Bike share schemes have mushroomed in cities over the past 20 years or so, bringing low cost, eco-friendly transport to millions. But who maintains all those bikes? The quiet heroes of the cycling boom tend to remain invisible, and yet those shared bikes would quickly disappear from our streets without the maintenance teams who keep them in good nick. The firm behind many of those teams is Vélogik, a French company also operating in the UK, as Olivier Carton, its CEO, explains.
‘Vélogik was started back in 2008. The idea was to help bike shared services to grow and be maintained in the proper way,’ says Carton. ‘So the first services were in Lyon, then Grenoble, then Clermont Ferrand, and then we gained more services, specifically with La Poste, pretty much everywhere in France.’
Vélogik’s big moment came in 2019 when it won a contract to work with Vélib, which runs a vast fleet of public bikes in Paris. ‘We now maintain about 40% of their fleet on a daily basis. So we have a big workshop in Paris,’ Carton says. And in 2020, Vélogik created a subsidiary in the UK. ‘So we now operate bike services in Glasgow, Leeds and Swansea, and we’re beginning a service in Bristol.’
As well as maintenance, Vélogik also manages the fleets of city bikes, making sure they are accessible to users. ‘When you have 1,000 stations in a city, users usually get a bike from up the hill and ride it down the hill,’ explains Carton. ‘Reallocation of bikes between stations is key. We need to make sure that every bike station at any given time is not totally full so that nobody can put a bike back in, but half full, so there’s always a bike available and a parking slot for when you finish your ride.’
Having started out as a group of cycle-loving friends, Vélogik now employs 160 people. ‘We manage 55,000 bikes altogether and have some 50 mobile or fixed workshops.’ Carton says the firm is now pursuing maintenance contracts with subscription services, where e-bikes can be rented for months at a time. ‘Users don’t share the bike, they are responsible for it and they get a maintenance service thrown in,’ explains Carton.

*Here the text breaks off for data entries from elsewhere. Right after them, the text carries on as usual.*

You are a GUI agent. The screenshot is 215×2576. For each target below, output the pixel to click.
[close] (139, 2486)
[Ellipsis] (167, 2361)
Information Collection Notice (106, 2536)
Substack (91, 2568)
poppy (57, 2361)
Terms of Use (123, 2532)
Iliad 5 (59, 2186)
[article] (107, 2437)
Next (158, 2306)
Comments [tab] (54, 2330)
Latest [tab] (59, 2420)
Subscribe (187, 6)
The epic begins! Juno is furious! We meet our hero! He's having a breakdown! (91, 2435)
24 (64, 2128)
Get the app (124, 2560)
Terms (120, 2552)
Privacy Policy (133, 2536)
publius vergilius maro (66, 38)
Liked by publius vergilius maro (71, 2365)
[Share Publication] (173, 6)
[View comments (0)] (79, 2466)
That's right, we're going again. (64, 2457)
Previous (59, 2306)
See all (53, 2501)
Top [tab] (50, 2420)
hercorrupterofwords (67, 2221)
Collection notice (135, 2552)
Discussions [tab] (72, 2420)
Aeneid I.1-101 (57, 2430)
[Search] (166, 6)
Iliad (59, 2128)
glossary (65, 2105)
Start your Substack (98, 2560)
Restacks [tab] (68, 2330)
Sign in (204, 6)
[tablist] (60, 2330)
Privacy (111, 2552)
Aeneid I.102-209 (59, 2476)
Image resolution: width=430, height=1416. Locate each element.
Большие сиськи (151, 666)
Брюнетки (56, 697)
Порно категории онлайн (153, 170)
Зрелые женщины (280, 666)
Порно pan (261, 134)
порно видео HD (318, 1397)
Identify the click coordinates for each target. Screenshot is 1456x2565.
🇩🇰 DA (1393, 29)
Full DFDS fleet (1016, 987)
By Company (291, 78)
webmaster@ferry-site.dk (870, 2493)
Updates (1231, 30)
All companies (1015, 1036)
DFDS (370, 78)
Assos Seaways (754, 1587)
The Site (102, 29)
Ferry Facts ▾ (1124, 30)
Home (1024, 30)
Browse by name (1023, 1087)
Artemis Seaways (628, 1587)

And it all comes for as little as €30 a month. Run by Véligo, it operates 20,000 long-term subscription bikes in Paris.
Now, Vélogik is participating in a European survey which Carton hopes will convince governments of the benefits of funding bike share services. ‘We want to demonstrate that there is a return on investment when you invest in a bike share service – less health spending, less congestion. And there are also financial benefits from investing in these services.’